Content starts

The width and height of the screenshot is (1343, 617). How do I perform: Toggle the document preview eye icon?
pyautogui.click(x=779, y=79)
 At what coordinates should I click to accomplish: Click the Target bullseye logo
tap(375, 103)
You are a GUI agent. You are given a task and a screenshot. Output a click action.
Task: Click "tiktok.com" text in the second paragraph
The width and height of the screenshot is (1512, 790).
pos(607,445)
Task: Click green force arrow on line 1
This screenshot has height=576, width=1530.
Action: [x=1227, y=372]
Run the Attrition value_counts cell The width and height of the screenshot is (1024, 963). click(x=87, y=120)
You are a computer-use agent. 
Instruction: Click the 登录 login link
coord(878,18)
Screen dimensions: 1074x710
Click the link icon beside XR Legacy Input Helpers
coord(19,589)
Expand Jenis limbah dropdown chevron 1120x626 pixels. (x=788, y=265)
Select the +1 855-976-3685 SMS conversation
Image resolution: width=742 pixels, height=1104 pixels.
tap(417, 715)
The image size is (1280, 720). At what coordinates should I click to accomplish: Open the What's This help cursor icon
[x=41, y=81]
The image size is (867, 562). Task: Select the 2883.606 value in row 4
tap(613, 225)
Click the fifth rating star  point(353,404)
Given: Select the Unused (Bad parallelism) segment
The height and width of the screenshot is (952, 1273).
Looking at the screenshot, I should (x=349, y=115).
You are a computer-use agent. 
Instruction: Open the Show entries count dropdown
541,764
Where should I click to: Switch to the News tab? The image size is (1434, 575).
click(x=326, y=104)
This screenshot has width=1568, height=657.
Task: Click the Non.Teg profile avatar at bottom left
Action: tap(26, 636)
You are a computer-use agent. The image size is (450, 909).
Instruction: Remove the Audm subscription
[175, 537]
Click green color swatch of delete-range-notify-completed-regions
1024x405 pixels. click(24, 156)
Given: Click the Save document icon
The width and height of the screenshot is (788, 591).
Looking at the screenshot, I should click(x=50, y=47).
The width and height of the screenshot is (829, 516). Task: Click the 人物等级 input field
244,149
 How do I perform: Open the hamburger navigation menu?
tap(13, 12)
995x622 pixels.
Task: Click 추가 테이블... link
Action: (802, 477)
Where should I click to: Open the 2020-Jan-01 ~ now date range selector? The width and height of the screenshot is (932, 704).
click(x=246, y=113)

Content ends

Copy each line of the data above exactly as it appears.

The width and height of the screenshot is (1343, 617). How do I perform: Toggle the document preview eye icon?
pyautogui.click(x=779, y=79)
 At what coordinates should I click to accomplish: Click the Target bullseye logo
tap(375, 103)
You are a GUI agent. You are given a task and a screenshot. Output a click action.
Task: Click "tiktok.com" text in the second paragraph
The width and height of the screenshot is (1512, 790).
pos(607,445)
Task: Click green force arrow on line 1
This screenshot has height=576, width=1530.
Action: [x=1227, y=372]
Run the Attrition value_counts cell The width and height of the screenshot is (1024, 963). click(x=87, y=120)
You are a computer-use agent. 
Instruction: Click the 登录 login link
coord(878,18)
Screen dimensions: 1074x710
Click the link icon beside XR Legacy Input Helpers
coord(19,589)
Expand Jenis limbah dropdown chevron 1120x626 pixels. (x=788, y=265)
Select the +1 855-976-3685 SMS conversation
Image resolution: width=742 pixels, height=1104 pixels.
tap(417, 715)
The image size is (1280, 720). At what coordinates should I click to accomplish: Open the What's This help cursor icon
[x=41, y=81]
The image size is (867, 562). Task: Select the 2883.606 value in row 4
tap(613, 225)
Click the fifth rating star  point(353,404)
Given: Select the Unused (Bad parallelism) segment
The height and width of the screenshot is (952, 1273).
Looking at the screenshot, I should (x=349, y=115).
You are a computer-use agent. 
Instruction: Open the Show entries count dropdown
541,764
Where should I click to: Switch to the News tab? The image size is (1434, 575).
click(x=326, y=104)
This screenshot has width=1568, height=657.
Task: Click the Non.Teg profile avatar at bottom left
Action: tap(26, 636)
You are a computer-use agent. The image size is (450, 909).
Instruction: Remove the Audm subscription
[175, 537]
Click green color swatch of delete-range-notify-completed-regions
1024x405 pixels. click(24, 156)
Given: Click the Save document icon
The width and height of the screenshot is (788, 591).
Looking at the screenshot, I should click(x=50, y=47).
The width and height of the screenshot is (829, 516). Task: Click the 人物等级 input field
244,149
 How do I perform: Open the hamburger navigation menu?
tap(13, 12)
995x622 pixels.
Task: Click 추가 테이블... link
Action: (802, 477)
Where should I click to: Open the 2020-Jan-01 ~ now date range selector? The width and height of the screenshot is (932, 704).
click(x=246, y=113)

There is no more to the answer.